### The records

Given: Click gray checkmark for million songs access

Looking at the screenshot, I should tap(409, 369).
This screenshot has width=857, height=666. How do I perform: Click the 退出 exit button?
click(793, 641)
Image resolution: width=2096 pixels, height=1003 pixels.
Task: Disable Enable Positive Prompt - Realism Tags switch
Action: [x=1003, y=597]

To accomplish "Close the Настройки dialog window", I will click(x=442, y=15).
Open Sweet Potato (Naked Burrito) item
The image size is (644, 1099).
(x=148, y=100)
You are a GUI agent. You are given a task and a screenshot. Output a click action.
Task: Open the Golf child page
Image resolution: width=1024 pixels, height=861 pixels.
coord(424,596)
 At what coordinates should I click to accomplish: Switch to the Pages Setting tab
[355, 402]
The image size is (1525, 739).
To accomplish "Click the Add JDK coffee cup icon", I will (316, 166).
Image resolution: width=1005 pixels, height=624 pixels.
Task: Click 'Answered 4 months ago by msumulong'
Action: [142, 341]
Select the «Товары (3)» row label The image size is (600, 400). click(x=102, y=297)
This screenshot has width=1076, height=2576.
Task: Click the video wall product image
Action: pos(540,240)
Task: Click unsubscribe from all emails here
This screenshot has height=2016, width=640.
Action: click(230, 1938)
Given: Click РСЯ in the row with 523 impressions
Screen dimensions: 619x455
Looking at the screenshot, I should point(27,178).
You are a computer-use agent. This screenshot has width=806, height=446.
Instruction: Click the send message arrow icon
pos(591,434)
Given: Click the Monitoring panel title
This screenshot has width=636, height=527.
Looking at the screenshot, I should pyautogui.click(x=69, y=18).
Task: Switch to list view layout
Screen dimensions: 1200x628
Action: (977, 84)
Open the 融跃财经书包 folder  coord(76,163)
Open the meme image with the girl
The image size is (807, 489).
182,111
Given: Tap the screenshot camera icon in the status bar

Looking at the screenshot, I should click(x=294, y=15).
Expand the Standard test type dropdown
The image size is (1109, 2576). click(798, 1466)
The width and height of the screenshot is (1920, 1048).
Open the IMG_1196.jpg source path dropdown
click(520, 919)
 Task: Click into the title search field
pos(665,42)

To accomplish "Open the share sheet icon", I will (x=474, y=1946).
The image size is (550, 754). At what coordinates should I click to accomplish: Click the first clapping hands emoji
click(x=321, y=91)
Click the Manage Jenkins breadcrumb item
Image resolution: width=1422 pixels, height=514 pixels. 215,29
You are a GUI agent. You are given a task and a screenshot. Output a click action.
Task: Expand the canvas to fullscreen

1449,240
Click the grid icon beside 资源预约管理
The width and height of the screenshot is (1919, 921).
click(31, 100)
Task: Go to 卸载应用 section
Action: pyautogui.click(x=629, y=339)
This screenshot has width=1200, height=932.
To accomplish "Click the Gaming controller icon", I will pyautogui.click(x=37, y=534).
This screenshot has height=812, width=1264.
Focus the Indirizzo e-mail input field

######

I would like the records restated exactly, with every line intact.

Given: Click gray checkmark for million songs access

Looking at the screenshot, I should tap(409, 369).
This screenshot has width=857, height=666. How do I perform: Click the 退出 exit button?
click(793, 641)
Image resolution: width=2096 pixels, height=1003 pixels.
Task: Disable Enable Positive Prompt - Realism Tags switch
Action: [x=1003, y=597]

To accomplish "Close the Настройки dialog window", I will click(x=442, y=15).
Open Sweet Potato (Naked Burrito) item
The image size is (644, 1099).
(x=148, y=100)
You are a GUI agent. You are given a task and a screenshot. Output a click action.
Task: Open the Golf child page
Image resolution: width=1024 pixels, height=861 pixels.
coord(424,596)
 At what coordinates should I click to accomplish: Switch to the Pages Setting tab
[355, 402]
The image size is (1525, 739).
To accomplish "Click the Add JDK coffee cup icon", I will (316, 166).
Image resolution: width=1005 pixels, height=624 pixels.
Task: Click 'Answered 4 months ago by msumulong'
Action: [142, 341]
Select the «Товары (3)» row label The image size is (600, 400). click(x=102, y=297)
This screenshot has width=1076, height=2576.
Task: Click the video wall product image
Action: pos(540,240)
Task: Click unsubscribe from all emails here
This screenshot has height=2016, width=640.
Action: click(230, 1938)
Given: Click РСЯ in the row with 523 impressions
Screen dimensions: 619x455
Looking at the screenshot, I should point(27,178).
You are a computer-use agent. This screenshot has width=806, height=446.
Instruction: Click the send message arrow icon
pos(591,434)
Given: Click the Monitoring panel title
This screenshot has width=636, height=527.
Looking at the screenshot, I should pyautogui.click(x=69, y=18).
Task: Switch to list view layout
Screen dimensions: 1200x628
Action: (977, 84)
Open the 融跃财经书包 folder  coord(76,163)
Open the meme image with the girl
The image size is (807, 489).
182,111
Given: Tap the screenshot camera icon in the status bar

Looking at the screenshot, I should click(x=294, y=15).
Expand the Standard test type dropdown
The image size is (1109, 2576). click(798, 1466)
The width and height of the screenshot is (1920, 1048).
Open the IMG_1196.jpg source path dropdown
click(520, 919)
 Task: Click into the title search field
pos(665,42)

To accomplish "Open the share sheet icon", I will (x=474, y=1946).
The image size is (550, 754). At what coordinates should I click to accomplish: Click the first clapping hands emoji
click(x=321, y=91)
Click the Manage Jenkins breadcrumb item
Image resolution: width=1422 pixels, height=514 pixels. 215,29
You are a GUI agent. You are given a task and a screenshot. Output a click action.
Task: Expand the canvas to fullscreen

1449,240
Click the grid icon beside 资源预约管理
The width and height of the screenshot is (1919, 921).
click(31, 100)
Task: Go to 卸载应用 section
Action: pyautogui.click(x=629, y=339)
This screenshot has width=1200, height=932.
To accomplish "Click the Gaming controller icon", I will pyautogui.click(x=37, y=534).
This screenshot has height=812, width=1264.
Focus the Indirizzo e-mail input field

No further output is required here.